April 23, 2015
Please refer to our Circular DBOD.No.DL.BC.54/20.16.001/2001-02 dated December 22, 2001 on the above subject.
2. As you are aware, Section 2(60) of the Companies Act, 2013 defines an officer who is in default to mean only the following categories of directors:
- whole-time director;
- where there is no key managerial personnel, such director or directors as specified by the Board in this behalf and who has or have given his or their consent in writing to the Board to such specification, or all the directors, if no director is so specified;
- every director, in respect of a contravention of any of the provisions of this Act, who is aware of such contravention by virtue of the receipt by him of any proceedings of the Board or participation in such proceedings and who has not objected to the same, or where such contravention had taken place with his consent or connivance.
3. In view of the above statutory provisions, a non-whole time director should not be considered as a defaulter unless it is conclusively established that
- he was aware of the fact of default by the borrower by virtue of any proceedings recorded in the Minutes of the Board or a Committee of the Board and has not recorded his objection to the same in the Minutes, or,
- the default had taken place with his consent or connivance.

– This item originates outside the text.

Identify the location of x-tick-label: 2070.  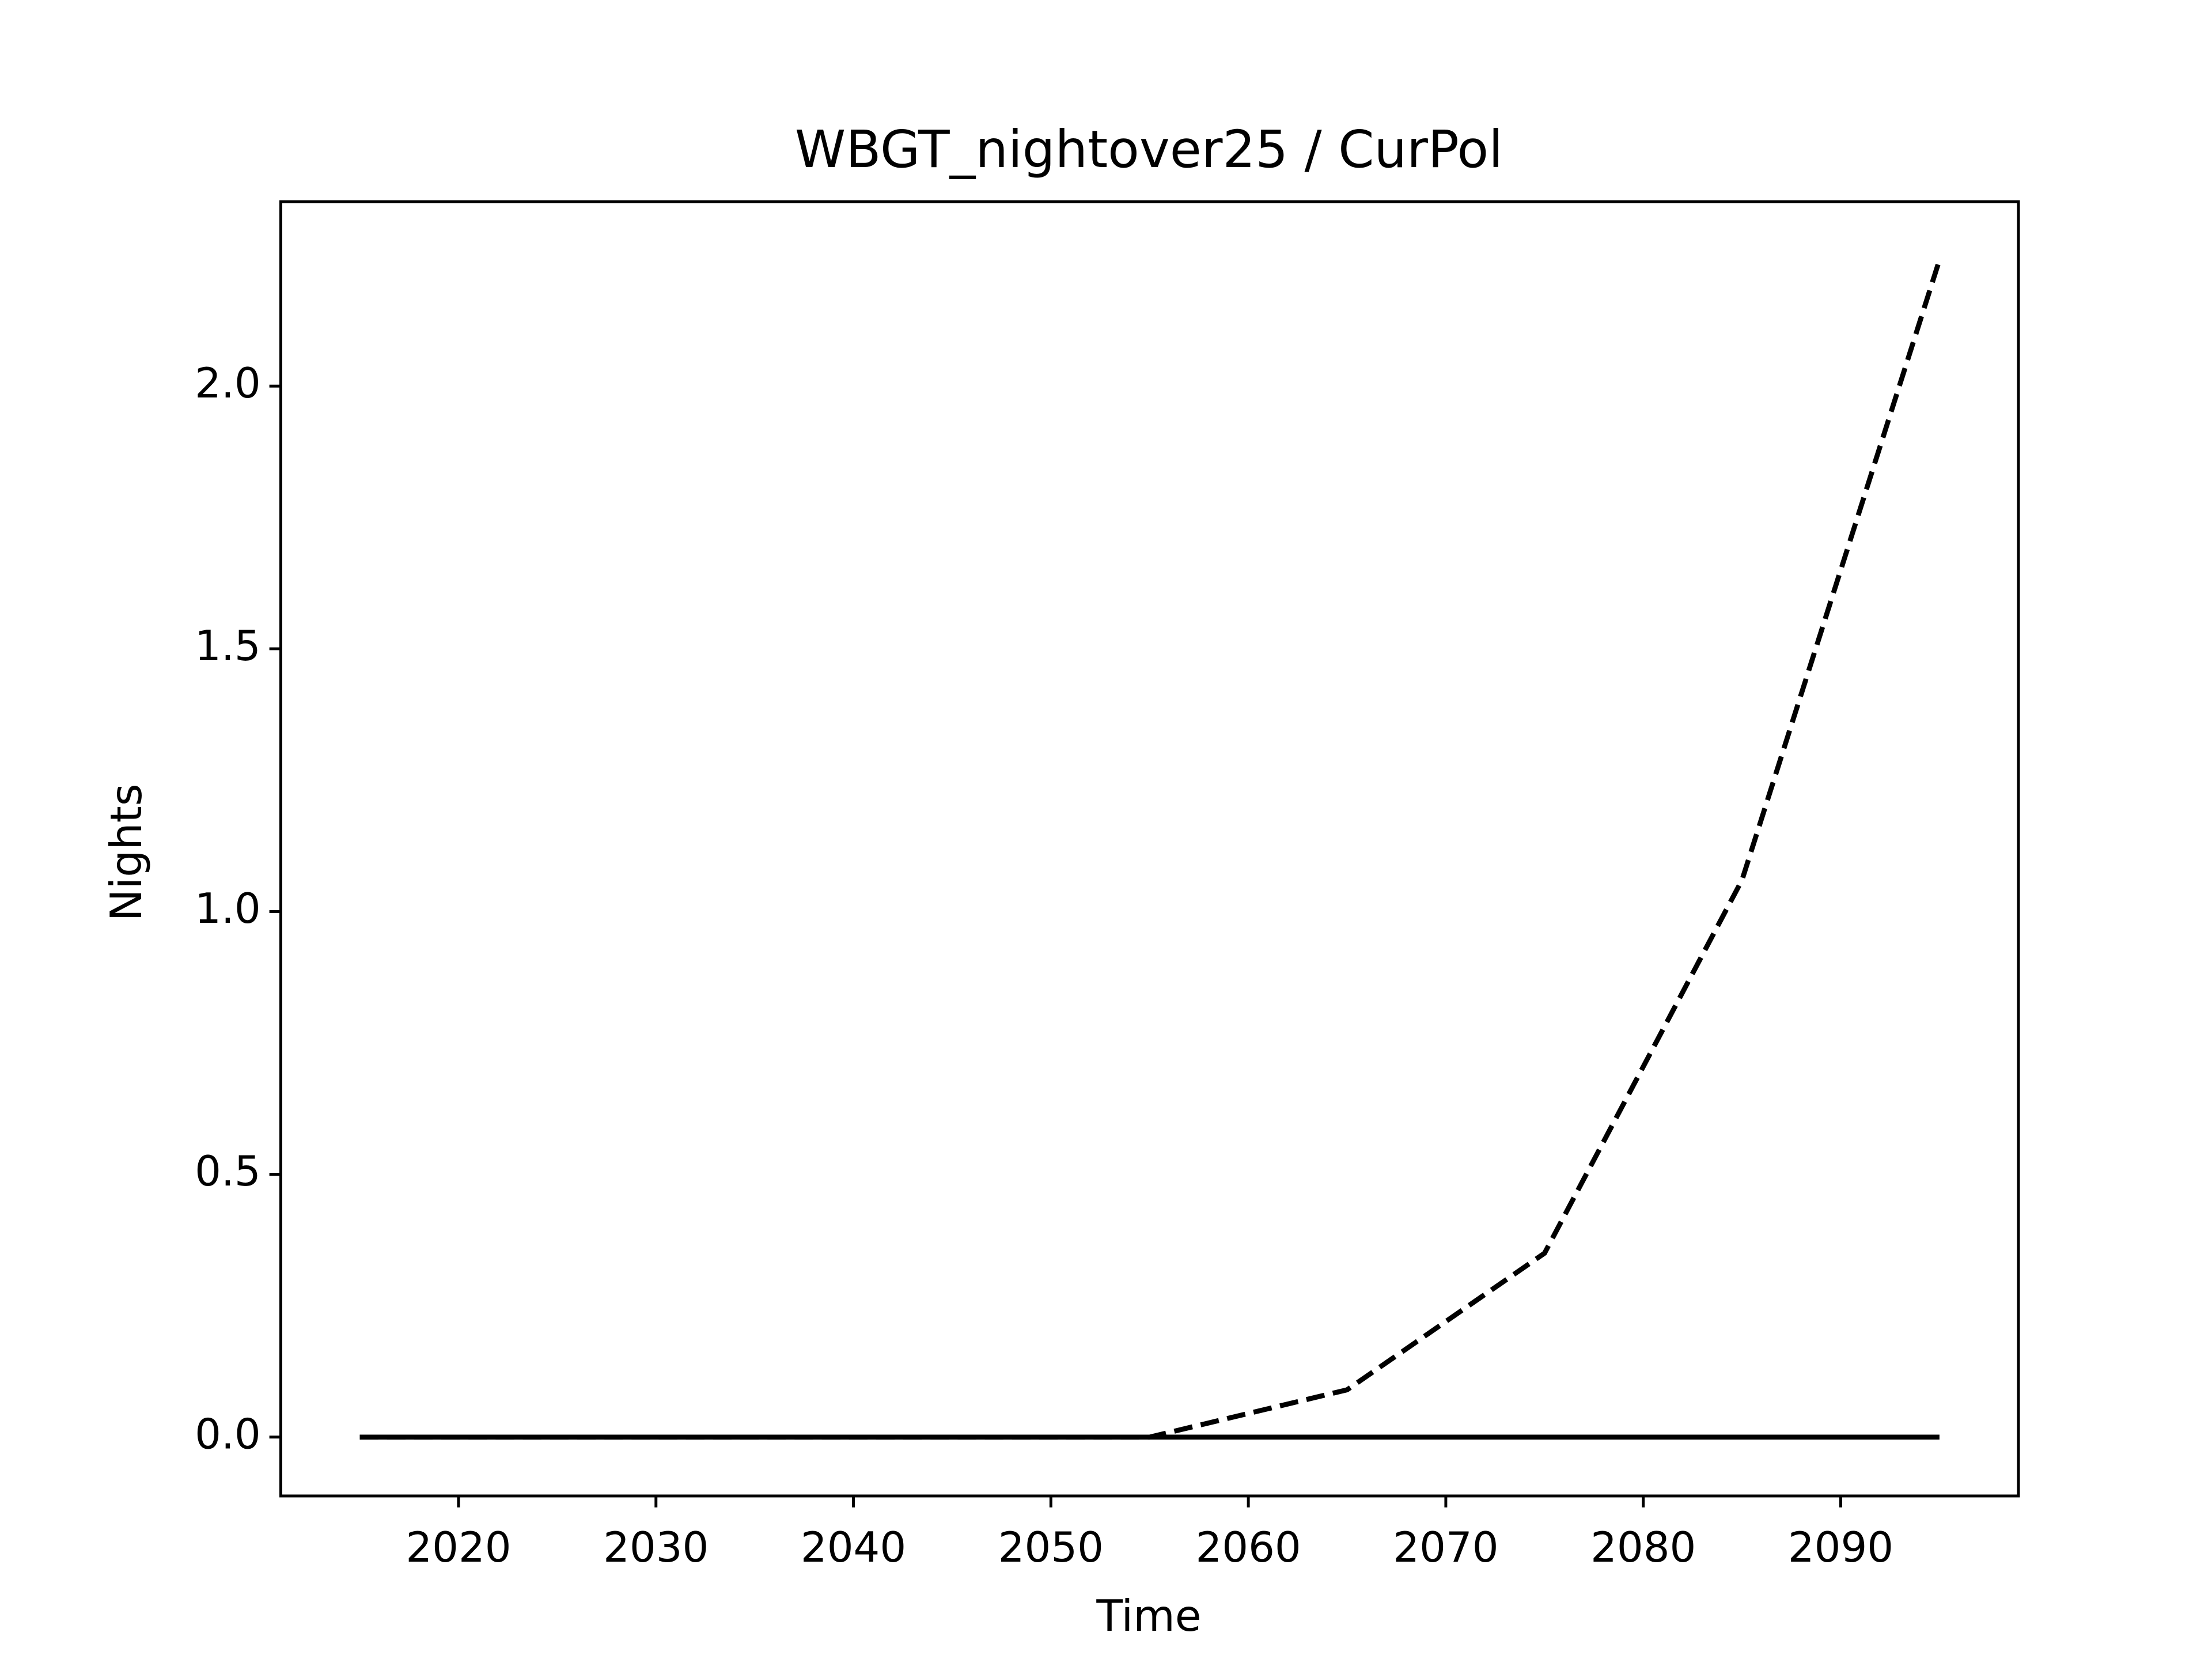
(1446, 1547).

However, the above exception will not apply to a promoter director, even if not a whole time director.
4. Therefore, in partial modification of our aforementioned Circular dated December 22, 2001, we advise that while disseminating information to Credit Information Companies on borrowers with outstanding amount aggregating Rs. 1 crore and above classified as doubtful or loss assets (non-suit filed as well as suit filed accounts), banks/FIs should exclude the names of non-whole time directors (Nominee and Independent Directors) other than the promoter directors from the list, except in the rarest circumstances specified in paragraph 3 above.